[Opening TEXT section]

Of course, mothers are everywhere, in life and in fiction. There aren’t many novels that don’t have a mother in them somewhere. I’ve chosen these novels because they each have something interesting to say about motherhood — how women fulfil, evade, transcend or defy the expectations of the role.
Click on linked headings to read my full reviews.
Olive Kitteridge by Elizabeth Strout
Olive Kitteridge of Crosby, Maine is a fascinatingly flawed character. Awkward, abrasive, at times cruel to her own family, she is, however, capable of great insight and compassion towards outsiders (a combination I recognise after my years working in the caring professions!).
The novel takes the form of linked stories which cover many decades of her life, so you see the development of her relationship with her only son, Chris, and the way it becomes more constrained over the years.
One of the hardest things for Olive is that she has enough insight to know that the adult Chris doesn’t much like her, and that she may, in some ways, be responsible. Her attempts to reach out to him in adulthood are alternately comical, poignant and exasperating. Strout brilliantly captures the sense that Olive is trying, but cannot stop herself from committing extravagant acts of sabotage.
In the Field by Jesse Loncraine
In the Field portrays two very different women each searching for their missing son in an unnamed African country.
Christine Lokeka’s son has been kidnapped by militia in an unnamed African country. She hopes he is dead. The alternative, that he will become a child soldier and a killer himself, is unbearable. But then she finds a new purpose.
Orin Perth, a Western war reporter, covers Christine’s story and then disappears. His mother Liz, also a foreign correspondent, recognises she has been a flawed mother, always putting her career first, but now she is determined to find her son.
Shuggie Bain by Douglas Stuart
I’m still haunted by this story of a boy growing up in 80s Glasgow, it is so intense, dark and moving (and yet, somehow, funny).
Alcoholic Agnes Bain frequently fails to meet the most basic needs of her children. Manipulative, mercurial and demanding, it is Shuggie who is looking after her from a young age.
But there is another side to Agnes. Trapped in a world which feels too small for her, always elegant, even at her lowest, there is something magnificent about her. She teaches Shuggie to have pride in himself, and celebrates his unique perspective in defiance of a community which demands conformity.
The Recovery of Rose Gold by Stephanie Wrobel
Rose Gold’s mother, Patty, has just been released from prison after serving a sentence for putting her daughter through years of unnecessary and painful medical treatment. Rose Gold, who has just become a mother herself, takes her in.
As well as being a darkly comic cat-and-mouse thriller, the novel paints a vivid picture of Munchausen’s by proxy and what drove Patty to behave that way. You see how her easy charm and friendliness allowed her to manipulate experienced professionals for so long.

[Closing TEXT section]

**WHAT YOU NEED TO DO**
Reproduce the piece on mothers in novels word for word, starting with "Of course, mothers" and going on through "the caring professions!).". None of the rows are needed.

[Opening RECORDS SUPPLIED section]

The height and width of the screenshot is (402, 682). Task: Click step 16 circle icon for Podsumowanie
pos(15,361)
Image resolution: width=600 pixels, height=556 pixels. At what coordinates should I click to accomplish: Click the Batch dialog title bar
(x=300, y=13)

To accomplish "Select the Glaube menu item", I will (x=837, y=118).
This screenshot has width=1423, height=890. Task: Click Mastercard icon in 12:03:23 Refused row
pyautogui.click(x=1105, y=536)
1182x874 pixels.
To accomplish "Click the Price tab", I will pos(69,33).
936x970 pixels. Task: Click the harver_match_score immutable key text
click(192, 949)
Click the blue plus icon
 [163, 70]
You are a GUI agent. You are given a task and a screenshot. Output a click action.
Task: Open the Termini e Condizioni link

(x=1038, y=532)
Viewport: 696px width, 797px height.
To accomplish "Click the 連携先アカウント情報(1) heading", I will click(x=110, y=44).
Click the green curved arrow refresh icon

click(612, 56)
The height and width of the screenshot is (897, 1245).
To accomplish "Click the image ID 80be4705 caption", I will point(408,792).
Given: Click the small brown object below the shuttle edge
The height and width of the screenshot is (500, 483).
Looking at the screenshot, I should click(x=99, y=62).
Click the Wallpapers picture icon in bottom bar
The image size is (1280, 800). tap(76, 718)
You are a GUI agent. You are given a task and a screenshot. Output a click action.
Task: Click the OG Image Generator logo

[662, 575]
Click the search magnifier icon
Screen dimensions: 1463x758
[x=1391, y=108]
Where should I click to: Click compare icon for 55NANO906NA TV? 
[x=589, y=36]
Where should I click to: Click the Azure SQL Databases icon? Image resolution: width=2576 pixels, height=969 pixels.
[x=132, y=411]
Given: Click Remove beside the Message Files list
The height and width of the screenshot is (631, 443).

[Closing RECORDS SUPPLIED section]

**RESPONSE TO THE TASK**
Of course, mothers are everywhere, in life and in fiction. There aren’t many novels that don’t have a mother in them somewhere. I’ve chosen these novels because they each have something interesting to say about motherhood — how women fulfil, evade, transcend or defy the expectations of the role.
Click on linked headings to read my full reviews.
Olive Kitteridge by Elizabeth Strout
Olive Kitteridge of Crosby, Maine is a fascinatingly flawed character. Awkward, abrasive, at times cruel to her own family, she is, however, capable of great insight and compassion towards outsiders (a combination I recognise after my years working in the caring professions!).